Pero insisto, en esta materia no hay verdades reveladas, no hay un conocimiento científico indiscutible, y por lo tanto hay que echar mano a discutir y cotejar el instrumento para que Chile siga creciendo. Y ese desafío es grande porque el crecimiento tendencial de Chile está estancado; antes de la crisis en 2008 el comité de expertos dijo que ese crecimiento de tendencia era 4,8%; al cabo del gobierno de Sebastián Piñera, que prometió reformas estructurales que nunca hizo, los mismos expertos dicen que el crecimiento sigue siendo 4,8%. Entonces tenemos un crecimiento de largo plazo estancado.

-Los aumentos de capital, ¿pueden ser una opción para que las empresas financien sus inversiones?

-Esa opción siempre está, la reforma no la elimina, la pregunta es ¿ese capital de dónde sale y cuáles son los incentivos para hacer ese aumento? El régimen vigente, con sus problemas y con los abusos que se debe y pueden corregir, facilita que las empresas se capitalicen por la vía de retener utilidades; si el régimen se modifica en línea con el proyecto esa alternativa se va a volver menos atractiva.
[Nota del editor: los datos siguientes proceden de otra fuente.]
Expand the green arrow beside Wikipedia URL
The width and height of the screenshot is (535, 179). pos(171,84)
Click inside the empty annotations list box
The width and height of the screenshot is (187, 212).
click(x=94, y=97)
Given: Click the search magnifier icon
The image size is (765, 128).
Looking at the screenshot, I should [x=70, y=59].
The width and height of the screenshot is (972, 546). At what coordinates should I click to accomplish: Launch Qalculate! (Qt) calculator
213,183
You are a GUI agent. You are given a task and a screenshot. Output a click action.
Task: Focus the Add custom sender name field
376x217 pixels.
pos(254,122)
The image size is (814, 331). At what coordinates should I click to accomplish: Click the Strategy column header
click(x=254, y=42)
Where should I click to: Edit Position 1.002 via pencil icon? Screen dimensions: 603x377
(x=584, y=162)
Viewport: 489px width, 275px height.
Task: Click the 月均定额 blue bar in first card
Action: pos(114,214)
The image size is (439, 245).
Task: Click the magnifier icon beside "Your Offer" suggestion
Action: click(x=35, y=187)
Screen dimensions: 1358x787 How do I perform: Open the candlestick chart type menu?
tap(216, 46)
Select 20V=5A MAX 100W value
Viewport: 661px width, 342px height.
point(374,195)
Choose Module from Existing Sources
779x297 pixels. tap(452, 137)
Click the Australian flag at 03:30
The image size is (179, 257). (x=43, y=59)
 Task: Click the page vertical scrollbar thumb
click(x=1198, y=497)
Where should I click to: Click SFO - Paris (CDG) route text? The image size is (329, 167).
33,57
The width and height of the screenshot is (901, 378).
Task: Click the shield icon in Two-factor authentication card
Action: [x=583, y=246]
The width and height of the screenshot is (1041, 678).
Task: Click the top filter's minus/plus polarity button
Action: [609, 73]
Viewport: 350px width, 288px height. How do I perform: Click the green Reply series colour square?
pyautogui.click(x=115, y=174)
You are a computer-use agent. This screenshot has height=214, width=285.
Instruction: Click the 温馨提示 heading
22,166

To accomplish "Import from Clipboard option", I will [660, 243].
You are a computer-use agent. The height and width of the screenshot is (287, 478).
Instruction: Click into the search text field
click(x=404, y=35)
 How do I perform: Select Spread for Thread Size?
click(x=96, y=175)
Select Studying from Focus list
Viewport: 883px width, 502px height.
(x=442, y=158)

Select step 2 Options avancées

-Han surgido voces críticas respecto del impacto en la clase media de algunos impuestos.

-Uno de los aspectos del debate que hemos tenido es que ciertos sectores cuyo bolsillo puede ser tocado se defienden tratando de confundir el interés particular con el interés general. Yo tengo preocupaciones profundas del efecto sobre ahorro e inversión, pero eso no me lleva a concluir que muchos de los otros cambios sean negativos.

"Hasta el momento el diálogo ha sido poco"


-¿Cómo ha visto la discusión del proyecto en su primer trámite?

-Hasta el momento el diálogo ha sido poco, ya pasó a la historia la experiencia de algunos expertos que iban a la comisión y se decía que tenían 15 minutos y lamentablemente el diálogo ha estado marcado por la chilladera de algunos que defienden sus intereses sectoriales, pero el asunto de fondo de cómo se recauda sin afectar el crecimiento, el ahorro y el empleo ha sido poco tocado y por lo tanto creo que tenemos un déficit de diálogo democrático de parte de todos.

-¿Le ha faltado diálogo al Gobierno?

-En el Senado tiene la posibilidad de abrir espacios para que se consideren todas las alternativas y ese papel de Cámara revisora es importante que se ejecute porque es un tema difícil.

-Finalmente, ¿cómo queda usted con la reforma, cómo se ve afectado?

-(Sonríe) No he sacado la cuenta, pero soy una persona que vive de su trabajo y hace muchos años pago los impuestos que corresponde, así lo he hecho siempre y así lo voy a seguir haciendo.

 "El ministro de Educación se ha encargado de dejar a todos sus interlocutores contentos..."

-¿El financiamiento de, por ejemplo, la educación, requería esta reforma o era mejor enfocarse en salir del estancamiento en el crecimiento de tendencia?

-Si vamos a hablar de educación planteo dos cosas: si la reforma requiere gastos permanentes el Estado requiere ingresos permanentes, eso es a través de impuestos, pero la gran pregunta es en qué se va a gastar esa plata y esa respuesta aún no se tiene, porque el ministro de Educación se ha encargado de dejar a todos sus interlocutores contentos y no sabemos muy bien qué les ha dicho, pero el dato básico es que el diseño de esa reforma todavía está por verse, y lo que se conoce no siempre es fácil compartirlo. A mí no me parece que los contribuyentes de las pymes deban pagarles la educación en universidades de cota mil a los jóvenes de La Dehesa. No me parece un buen uso de recursos públicos.